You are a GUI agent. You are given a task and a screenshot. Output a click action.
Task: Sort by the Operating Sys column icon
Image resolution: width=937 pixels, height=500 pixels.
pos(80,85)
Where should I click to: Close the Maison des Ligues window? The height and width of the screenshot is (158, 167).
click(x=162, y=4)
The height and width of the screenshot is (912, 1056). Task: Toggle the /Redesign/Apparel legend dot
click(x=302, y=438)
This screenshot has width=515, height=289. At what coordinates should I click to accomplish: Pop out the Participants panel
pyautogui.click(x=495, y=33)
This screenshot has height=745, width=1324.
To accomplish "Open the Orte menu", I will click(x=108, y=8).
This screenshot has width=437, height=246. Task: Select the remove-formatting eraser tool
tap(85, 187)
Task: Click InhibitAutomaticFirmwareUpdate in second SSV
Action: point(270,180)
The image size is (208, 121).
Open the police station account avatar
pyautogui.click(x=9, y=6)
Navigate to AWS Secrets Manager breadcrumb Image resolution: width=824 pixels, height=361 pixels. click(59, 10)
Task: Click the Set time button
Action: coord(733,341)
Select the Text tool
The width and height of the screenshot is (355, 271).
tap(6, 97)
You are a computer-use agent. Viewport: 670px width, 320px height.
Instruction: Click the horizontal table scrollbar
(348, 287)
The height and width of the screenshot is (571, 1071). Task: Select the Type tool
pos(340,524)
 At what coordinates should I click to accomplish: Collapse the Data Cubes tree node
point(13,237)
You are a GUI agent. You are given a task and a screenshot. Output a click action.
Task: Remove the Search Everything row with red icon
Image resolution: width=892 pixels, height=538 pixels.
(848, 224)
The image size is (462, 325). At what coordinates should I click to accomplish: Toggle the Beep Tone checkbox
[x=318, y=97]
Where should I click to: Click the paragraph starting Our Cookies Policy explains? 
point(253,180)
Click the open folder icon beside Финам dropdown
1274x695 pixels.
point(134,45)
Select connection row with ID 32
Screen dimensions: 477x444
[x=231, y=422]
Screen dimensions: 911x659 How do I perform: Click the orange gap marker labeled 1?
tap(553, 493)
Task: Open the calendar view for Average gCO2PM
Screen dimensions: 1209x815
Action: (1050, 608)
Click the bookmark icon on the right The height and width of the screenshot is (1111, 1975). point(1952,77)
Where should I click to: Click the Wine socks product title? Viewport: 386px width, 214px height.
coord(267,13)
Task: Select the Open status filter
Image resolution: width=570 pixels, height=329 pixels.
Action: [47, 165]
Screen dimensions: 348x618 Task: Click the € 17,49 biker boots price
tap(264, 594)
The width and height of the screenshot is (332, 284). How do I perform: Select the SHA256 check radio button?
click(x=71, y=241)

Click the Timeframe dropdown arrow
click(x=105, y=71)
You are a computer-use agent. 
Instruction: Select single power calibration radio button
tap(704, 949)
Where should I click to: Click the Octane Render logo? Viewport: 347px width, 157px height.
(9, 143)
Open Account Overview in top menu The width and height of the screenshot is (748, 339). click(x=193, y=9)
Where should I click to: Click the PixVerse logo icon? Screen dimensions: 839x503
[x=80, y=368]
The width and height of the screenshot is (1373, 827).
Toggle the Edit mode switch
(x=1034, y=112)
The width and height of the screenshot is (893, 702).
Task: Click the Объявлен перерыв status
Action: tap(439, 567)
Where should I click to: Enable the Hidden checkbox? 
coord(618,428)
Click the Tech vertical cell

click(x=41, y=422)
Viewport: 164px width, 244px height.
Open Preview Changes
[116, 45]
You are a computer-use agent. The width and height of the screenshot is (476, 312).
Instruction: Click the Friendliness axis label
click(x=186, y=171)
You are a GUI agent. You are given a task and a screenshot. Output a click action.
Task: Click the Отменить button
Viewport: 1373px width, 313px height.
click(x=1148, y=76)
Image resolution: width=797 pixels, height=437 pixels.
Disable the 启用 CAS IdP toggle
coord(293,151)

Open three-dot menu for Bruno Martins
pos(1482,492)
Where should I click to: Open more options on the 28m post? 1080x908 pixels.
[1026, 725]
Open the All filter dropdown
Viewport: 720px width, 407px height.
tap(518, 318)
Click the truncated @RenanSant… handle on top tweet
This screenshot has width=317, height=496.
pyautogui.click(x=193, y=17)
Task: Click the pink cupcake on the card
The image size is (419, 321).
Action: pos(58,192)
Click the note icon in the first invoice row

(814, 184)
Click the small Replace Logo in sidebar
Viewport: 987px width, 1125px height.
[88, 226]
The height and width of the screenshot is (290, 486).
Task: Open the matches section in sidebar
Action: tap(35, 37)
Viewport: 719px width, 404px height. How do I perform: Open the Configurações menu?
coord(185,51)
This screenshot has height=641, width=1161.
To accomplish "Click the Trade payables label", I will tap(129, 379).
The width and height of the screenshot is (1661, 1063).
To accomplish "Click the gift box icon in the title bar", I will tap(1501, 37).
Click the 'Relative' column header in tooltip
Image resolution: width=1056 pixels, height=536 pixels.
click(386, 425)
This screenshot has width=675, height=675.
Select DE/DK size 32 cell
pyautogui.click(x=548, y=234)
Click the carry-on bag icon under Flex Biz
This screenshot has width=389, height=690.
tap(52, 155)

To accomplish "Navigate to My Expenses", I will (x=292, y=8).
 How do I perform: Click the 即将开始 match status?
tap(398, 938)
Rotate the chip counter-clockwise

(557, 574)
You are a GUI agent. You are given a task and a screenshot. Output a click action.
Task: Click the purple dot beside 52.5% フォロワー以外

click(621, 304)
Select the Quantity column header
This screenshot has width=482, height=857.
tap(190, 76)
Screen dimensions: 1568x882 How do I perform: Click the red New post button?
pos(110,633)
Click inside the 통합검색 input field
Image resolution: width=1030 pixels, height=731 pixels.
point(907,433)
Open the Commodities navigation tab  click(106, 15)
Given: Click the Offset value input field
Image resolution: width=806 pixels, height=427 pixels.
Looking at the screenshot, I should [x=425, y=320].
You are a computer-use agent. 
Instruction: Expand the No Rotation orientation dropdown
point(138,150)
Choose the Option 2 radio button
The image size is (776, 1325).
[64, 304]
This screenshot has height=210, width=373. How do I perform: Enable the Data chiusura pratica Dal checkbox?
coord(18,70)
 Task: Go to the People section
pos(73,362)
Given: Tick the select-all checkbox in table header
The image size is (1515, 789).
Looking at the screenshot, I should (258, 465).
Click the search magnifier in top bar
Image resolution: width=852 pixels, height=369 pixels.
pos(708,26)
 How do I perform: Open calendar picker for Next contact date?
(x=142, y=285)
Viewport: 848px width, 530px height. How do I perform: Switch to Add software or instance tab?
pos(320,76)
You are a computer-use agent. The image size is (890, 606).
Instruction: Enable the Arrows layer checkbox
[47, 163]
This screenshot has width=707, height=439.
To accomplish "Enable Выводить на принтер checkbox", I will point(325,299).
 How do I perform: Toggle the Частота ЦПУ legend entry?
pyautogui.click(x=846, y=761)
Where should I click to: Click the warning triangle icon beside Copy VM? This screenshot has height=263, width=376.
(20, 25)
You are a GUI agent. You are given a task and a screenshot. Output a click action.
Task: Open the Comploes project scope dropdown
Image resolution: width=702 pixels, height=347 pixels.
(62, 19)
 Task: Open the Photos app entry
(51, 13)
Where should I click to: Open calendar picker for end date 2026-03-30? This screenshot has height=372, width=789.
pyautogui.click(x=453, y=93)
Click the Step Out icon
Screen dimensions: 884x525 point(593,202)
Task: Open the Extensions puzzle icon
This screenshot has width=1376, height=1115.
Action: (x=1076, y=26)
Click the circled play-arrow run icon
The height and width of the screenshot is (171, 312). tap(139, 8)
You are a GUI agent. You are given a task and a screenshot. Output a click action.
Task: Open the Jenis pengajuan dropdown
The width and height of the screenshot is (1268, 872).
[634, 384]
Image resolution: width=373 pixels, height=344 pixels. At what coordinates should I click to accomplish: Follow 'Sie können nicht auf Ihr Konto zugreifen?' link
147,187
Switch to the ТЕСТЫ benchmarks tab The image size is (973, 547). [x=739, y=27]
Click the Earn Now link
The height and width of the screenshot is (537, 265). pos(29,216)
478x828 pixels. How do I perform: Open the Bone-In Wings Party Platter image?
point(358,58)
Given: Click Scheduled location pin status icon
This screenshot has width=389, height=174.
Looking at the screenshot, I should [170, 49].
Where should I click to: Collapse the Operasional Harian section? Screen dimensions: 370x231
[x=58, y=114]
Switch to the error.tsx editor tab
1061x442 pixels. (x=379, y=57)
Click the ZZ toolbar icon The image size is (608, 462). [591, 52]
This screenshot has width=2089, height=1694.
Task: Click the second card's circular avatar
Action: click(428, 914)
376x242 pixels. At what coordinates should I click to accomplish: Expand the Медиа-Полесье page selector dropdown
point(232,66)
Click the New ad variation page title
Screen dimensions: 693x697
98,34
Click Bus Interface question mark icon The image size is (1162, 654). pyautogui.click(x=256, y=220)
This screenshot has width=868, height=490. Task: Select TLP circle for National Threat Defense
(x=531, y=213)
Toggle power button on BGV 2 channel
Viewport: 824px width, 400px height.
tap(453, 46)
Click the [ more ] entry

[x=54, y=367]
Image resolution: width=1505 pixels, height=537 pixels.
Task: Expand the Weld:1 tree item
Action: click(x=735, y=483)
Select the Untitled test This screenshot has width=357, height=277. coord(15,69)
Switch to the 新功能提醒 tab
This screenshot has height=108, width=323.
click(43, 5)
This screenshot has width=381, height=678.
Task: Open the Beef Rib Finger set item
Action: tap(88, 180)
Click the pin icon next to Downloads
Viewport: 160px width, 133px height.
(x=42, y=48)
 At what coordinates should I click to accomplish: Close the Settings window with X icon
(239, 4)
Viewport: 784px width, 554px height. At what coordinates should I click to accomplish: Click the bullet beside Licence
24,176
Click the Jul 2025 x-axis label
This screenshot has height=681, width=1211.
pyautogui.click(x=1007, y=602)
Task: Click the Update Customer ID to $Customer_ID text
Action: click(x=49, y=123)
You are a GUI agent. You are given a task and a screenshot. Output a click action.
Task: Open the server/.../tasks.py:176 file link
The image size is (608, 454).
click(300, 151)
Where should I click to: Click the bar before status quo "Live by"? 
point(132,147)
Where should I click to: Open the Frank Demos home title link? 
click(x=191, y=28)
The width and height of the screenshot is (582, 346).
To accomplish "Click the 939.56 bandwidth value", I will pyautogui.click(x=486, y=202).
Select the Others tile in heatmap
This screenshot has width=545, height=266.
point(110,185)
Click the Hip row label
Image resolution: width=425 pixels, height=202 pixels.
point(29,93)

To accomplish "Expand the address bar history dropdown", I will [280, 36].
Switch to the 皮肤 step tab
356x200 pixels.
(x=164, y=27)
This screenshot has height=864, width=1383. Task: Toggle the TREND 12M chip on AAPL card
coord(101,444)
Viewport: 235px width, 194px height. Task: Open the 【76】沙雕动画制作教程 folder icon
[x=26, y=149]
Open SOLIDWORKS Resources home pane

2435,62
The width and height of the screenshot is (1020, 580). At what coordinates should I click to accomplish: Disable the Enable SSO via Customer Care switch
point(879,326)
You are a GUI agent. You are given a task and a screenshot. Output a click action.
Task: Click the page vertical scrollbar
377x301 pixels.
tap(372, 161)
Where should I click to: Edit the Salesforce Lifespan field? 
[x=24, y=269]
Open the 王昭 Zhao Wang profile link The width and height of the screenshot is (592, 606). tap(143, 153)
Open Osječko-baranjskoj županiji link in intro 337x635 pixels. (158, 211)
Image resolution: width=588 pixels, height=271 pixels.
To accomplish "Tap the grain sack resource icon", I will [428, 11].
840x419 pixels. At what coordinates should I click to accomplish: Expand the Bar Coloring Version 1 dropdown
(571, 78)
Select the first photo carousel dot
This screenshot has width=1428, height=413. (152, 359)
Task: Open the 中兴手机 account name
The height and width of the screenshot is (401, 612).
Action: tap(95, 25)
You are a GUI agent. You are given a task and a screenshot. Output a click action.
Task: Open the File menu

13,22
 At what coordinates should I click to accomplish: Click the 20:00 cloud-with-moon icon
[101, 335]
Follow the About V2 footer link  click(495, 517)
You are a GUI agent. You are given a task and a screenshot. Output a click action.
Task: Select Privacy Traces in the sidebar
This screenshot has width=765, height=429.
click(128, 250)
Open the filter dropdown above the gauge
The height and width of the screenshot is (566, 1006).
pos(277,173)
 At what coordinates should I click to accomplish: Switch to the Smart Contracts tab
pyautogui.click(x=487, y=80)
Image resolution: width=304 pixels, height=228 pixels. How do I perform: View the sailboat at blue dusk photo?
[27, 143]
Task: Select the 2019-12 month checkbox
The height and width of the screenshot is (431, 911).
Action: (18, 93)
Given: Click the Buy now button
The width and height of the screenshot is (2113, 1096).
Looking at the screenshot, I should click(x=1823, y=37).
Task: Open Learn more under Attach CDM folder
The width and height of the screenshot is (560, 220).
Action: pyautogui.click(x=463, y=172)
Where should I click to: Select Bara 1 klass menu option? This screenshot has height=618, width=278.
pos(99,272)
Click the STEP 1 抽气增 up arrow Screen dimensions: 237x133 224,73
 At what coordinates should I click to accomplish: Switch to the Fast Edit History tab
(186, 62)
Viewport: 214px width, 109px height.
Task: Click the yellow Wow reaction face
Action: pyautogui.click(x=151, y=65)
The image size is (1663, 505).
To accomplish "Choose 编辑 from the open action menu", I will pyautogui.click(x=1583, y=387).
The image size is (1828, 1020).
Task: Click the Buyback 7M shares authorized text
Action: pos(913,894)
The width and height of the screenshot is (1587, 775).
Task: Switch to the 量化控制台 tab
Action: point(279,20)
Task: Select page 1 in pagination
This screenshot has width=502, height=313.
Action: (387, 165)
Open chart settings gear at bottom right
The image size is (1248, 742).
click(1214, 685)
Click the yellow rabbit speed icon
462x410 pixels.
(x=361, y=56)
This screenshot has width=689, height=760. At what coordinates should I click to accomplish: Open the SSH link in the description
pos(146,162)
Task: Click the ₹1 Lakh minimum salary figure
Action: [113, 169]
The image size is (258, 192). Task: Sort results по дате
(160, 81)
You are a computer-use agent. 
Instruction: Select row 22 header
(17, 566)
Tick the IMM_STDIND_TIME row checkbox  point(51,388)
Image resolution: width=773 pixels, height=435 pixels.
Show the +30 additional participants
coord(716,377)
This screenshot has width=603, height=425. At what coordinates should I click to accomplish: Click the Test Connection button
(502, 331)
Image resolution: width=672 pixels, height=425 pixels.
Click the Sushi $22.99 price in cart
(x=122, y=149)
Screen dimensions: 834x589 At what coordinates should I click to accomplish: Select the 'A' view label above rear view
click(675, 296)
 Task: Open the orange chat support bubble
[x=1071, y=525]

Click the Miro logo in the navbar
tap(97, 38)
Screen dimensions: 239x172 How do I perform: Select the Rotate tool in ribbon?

#### Szczegóły zadania:
Przepisz pozycje od linii zawierającej „Task: Open the calendar” do linii zawierającej „[x=80, y=368]”, włącznie z obiema, jako CSV z kolumnami „polecenie” i „odpowiedź”. Każda pozycja ma zająć jeden wiersz, a każde pole ma być ujęte w cudzysłów, z podziałami linii zamienionymi na spacje.

#### Rozwiązanie ćwiczenia:
polecenie,odpowiedź
"Task: Open the calendar view for Average gCO2PM Screen dimensions: 1209x815","Action: (1050, 608)"
"Click the bookmark icon on the right The height and width of the screenshot is (1111, 1975).","point(1952,77)"
"Where should I click to: Click the Wine socks product title? Viewport: 386px width, 214px height.","coord(267,13)"
"Task: Select the Open status filter Image resolution: width=570 pixels, height=329 pixels.","Action: [47, 165]"
"Screen dimensions: 348x618 Task: Click the € 17,49 biker boots price","tap(264, 594)"
"The width and height of the screenshot is (332, 284). How do I perform: Select the SHA256 check radio button?","click(x=71, y=241)"
"Click the Timeframe dropdown arrow","click(x=105, y=71)"
"You are a computer-use agent. Instruction: Select single power calibration radio button","tap(704, 949)"
"Where should I click to: Click the Octane Render logo? Viewport: 347px width, 157px height.","(9, 143)"
"Open Account Overview in top menu The width and height of the screenshot is (748, 339).","click(x=193, y=9)"
"Where should I click to: Click the PixVerse logo icon? Screen dimensions: 839x503","[x=80, y=368]"